62 Arbeitsmarktverwaltung;
66/02 Andere Sozialversicherungsgesetze;

Norm

AlVG 1977 §24;
AlVG 1977 §25;
AlVG 1977 §38;
NotstandshilfeV §2 Abs2;

Betreff

Der Verwaltungsgerichtshof hat durch den Vorsitzenden Senatspräsident Dr. Bernard und die Hofräte Dr. Müller und Dr. Köller als Richter, im Beisein der Schriftführerin Mag. Müller, über die Beschwerde der I in W, vertreten durch Dr. Manfred Michalek, Rechtsanwalt in 1010 Wien, Falkestraße 1/6, gegen den auf Grund eines Beschlusses des Ausschusses für Leistungsangelegenheiten ausgefertigten Bescheid der Landesgeschäftsstelle des Arbeitsmarktservice Wien vom 17. Jänner 2005, Zl. LGSW/Abt. 3-AlV/1218/56/2003-124, betreffend Widerruf und Rückforderung von Notstandshilfe gemäß § 38 in Verbindung mit § 10 AlVG, zu Recht erkannt:

Spruch

Die Beschwerde wird als unbegründet abgewiesen.

Die Beschwerdeführerin hat dem Bund (Bundesminister für Wirtschaft und Arbeit) Aufwendungen in der Höhe von EUR 381,90 binnen zwei Wochen bei sonstiger Exekution zu ersetzen.

Begründung

Die Beschwerdeführerin stand nach der Aktenlage im entscheidungswesentlichen Zeitraum vom 1. Jänner 2000 bis 31. Jänner 2002 (mit Unterbrechungen) auf Grund von Anträgen vom 5. Juli 1999, 3. Juli 2000 und 25. Juni 2001 im Bezug von Notstandshilfe. Im Antragsformular zu jedem dieser Anträge ist die Beschwerdeführerin zu der im vorgedruckten Text des Formulars zu Punkt 1 enthaltenen - als "Frage" bezeichneten - Feststellung :

"In meinem Haushalt leben Angehörige bzw. ich habe für Angehörige zu sorgen, die nicht im gemeinsamen Haushalt mit mir leben. Angehörige sind Ehegatten, Lebensgefährten, Kinder, Enkel, Stief-, Wahl- und Pflegekinder"

wie folgt verfahren: Sie hat in der zur handschriftlichen Ergänzung vorbereiteten Rubrik ihren Ehemann (unter Bekanntgabe des Namens, des Geburtsdatums, des Eheverhältnisses, seines monatlichen Einkommens und der Art seiner Beschäftigung - "selbständig") angegeben.
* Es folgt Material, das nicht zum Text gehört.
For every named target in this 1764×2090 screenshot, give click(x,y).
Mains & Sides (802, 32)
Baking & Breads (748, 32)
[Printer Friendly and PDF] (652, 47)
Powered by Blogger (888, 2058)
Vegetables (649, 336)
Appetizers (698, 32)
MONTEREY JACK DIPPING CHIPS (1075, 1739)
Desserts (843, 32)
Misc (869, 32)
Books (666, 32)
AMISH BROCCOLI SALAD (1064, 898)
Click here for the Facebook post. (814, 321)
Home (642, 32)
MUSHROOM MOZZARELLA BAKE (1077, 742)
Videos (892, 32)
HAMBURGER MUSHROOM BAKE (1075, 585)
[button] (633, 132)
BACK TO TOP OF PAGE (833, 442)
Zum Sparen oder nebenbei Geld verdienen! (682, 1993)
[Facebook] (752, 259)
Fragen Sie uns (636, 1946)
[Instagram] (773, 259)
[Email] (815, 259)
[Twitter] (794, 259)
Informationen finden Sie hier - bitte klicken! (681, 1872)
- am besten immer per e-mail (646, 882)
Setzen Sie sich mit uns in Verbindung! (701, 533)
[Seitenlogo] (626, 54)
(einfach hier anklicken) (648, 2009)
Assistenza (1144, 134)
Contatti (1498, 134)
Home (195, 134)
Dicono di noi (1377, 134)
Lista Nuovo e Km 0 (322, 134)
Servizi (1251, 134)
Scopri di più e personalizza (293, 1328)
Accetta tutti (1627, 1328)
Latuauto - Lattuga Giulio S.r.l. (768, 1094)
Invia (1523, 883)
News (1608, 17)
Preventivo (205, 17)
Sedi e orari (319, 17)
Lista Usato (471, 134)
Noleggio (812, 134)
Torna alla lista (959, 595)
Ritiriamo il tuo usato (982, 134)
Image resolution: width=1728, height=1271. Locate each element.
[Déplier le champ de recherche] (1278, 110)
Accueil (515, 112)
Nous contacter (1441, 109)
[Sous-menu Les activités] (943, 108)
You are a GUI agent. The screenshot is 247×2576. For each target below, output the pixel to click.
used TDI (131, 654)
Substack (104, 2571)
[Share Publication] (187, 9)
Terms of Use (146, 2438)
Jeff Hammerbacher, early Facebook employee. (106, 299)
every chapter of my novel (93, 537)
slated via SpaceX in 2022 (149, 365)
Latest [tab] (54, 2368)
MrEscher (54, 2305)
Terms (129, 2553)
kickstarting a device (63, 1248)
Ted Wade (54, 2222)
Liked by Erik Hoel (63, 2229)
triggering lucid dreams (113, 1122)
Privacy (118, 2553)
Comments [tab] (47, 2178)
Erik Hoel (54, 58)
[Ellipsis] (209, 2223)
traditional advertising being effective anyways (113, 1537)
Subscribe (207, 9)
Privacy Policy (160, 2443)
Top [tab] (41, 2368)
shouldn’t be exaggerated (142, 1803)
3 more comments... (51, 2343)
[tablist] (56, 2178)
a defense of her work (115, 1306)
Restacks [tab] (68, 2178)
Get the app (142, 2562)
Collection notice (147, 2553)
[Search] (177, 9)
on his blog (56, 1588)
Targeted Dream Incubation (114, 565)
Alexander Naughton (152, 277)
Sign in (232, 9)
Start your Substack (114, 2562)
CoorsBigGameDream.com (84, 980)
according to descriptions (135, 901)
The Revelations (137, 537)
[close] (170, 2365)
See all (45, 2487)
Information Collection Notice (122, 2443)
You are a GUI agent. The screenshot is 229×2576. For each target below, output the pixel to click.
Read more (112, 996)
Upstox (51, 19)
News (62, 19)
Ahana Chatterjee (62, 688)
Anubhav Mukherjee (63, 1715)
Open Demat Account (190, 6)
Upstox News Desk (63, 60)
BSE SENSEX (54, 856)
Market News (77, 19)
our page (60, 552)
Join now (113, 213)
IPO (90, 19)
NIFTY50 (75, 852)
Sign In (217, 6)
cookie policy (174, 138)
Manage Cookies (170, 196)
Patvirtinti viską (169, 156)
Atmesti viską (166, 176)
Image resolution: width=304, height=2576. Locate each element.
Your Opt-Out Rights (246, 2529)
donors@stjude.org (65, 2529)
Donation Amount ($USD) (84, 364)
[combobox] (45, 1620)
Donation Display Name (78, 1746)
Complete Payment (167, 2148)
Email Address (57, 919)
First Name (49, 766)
In den Formularen zum Antrag vom 3. Juli 2000 und vom 25. Juni 2001 hat die Beschwerdeführerin an jener Stelle, an denen zu dieser Frage "ja" oder "nein" anzukreuzen ist, jeweils das Kästchen mit "ja" angekreuzt; im Formular zum Antrag vom 5. Juli 1999 ist das Ankreuzen unterblieben.

Mit Bescheid vom 16. Jänner 2003 hat die regionale Geschäftsstelle des Arbeitsmarktservice den Bezug der Notstandshilfe für den Zeitraum vom 1. Jänner 2000 bis 4. April 2001, vom 23. Juni 2001 bis 30. November 2001 und vom 27. Dezember 2001 bis 31. Jänner 2002 widerrufen und die Beschwerdeführerin zur Rückzahlung der unberechtigt empfangenen Notstandshilfe im Gesamtbetrag von EUR 8.684,66 verpflichtet. Dies wurde damit begründet, dass die Beschwerdeführerin die Notstandshilfe für die genannten Zeiträume zu Unrecht bezogen habe. Nach dem Inhalt der vorgelegten Steuerbescheide des Ehemannes sei Notlage in den angeführten Zeiträumen nicht vorgelegen.

Gegen diesen Bescheid erhob die Beschwerdeführerin Berufung. Darin wendete sie sich gegen den erstinstanzlichen Bescheid unter zwei Gesichtspunkten: Zum einen sei die Berücksichtigung des Partnereinkommens aus näher bezeichneten gemeinschaftsrechtlichen Gründen (indirekte Diskriminierung von Frauen) rechtswidrig. Darüber hinaus sei der "allgemeine Verweis", es liege Notlage nicht vor, keine ausreichende Begründung. Die Beschwerdeführerin sei überdies "schwer herzkrank und leide an Bluthochdruck"; sie müsse jeden Tag "zwischen 3 bis 4 Medikamente" einnehmen. Die Ausgaben dafür wären ihrer Meinung nach bei der Freigrenzenerhöhung zu berücksichtigen gewesen. Die Rückforderung der Notstandshilfe für Jänner 2002 sei nicht gerechtfertigt, da der Einkommensteuerbescheid für dieses Jahr noch nicht vorliege.

Mit dem nunmehr in Beschwerde gezogenen Bescheid hat die belangte Behörde der Berufung der Beschwerdeführerin keine Folge gegeben und den erstinstanzlichen Bescheid bestätigt. Nach Wiedergabe des Verwaltungsgeschehens verwies die belangte Behörde zunächst auf die mittlerweile durch näher bezeichnete Erkenntnisse des Verwaltungsgerichtshofes geklärte Rechtsfrage der Vereinbarkeit der Bestimmungen über die Notstandshilfe mit dem Gemeinschaftsrecht. Die belangte Behörde habe den Anspruch der Beschwerdeführerin im Übrigen neuerlich überprüft. Diese habe in ihren Anträgen auf Notstandshilfe angegeben, dass ihr Ehemann selbständig erwerbstätig sei, und habe in der Folge Erklärungen über das Nettoeinkommen ihres Ehemannes aus selbständiger Erwerbstätigkeit beigebracht. Dieses "erklärte Einkommen" sei auf den Notstandshilfeanspruch angerechnet und dieser entsprechend verringert worden. Die Frage nach erhöhten Aufwendungen, in der Krankheiten als Beispiel genannt würden, habe sie bei jeder der erwähnten Antragstellungen verneint.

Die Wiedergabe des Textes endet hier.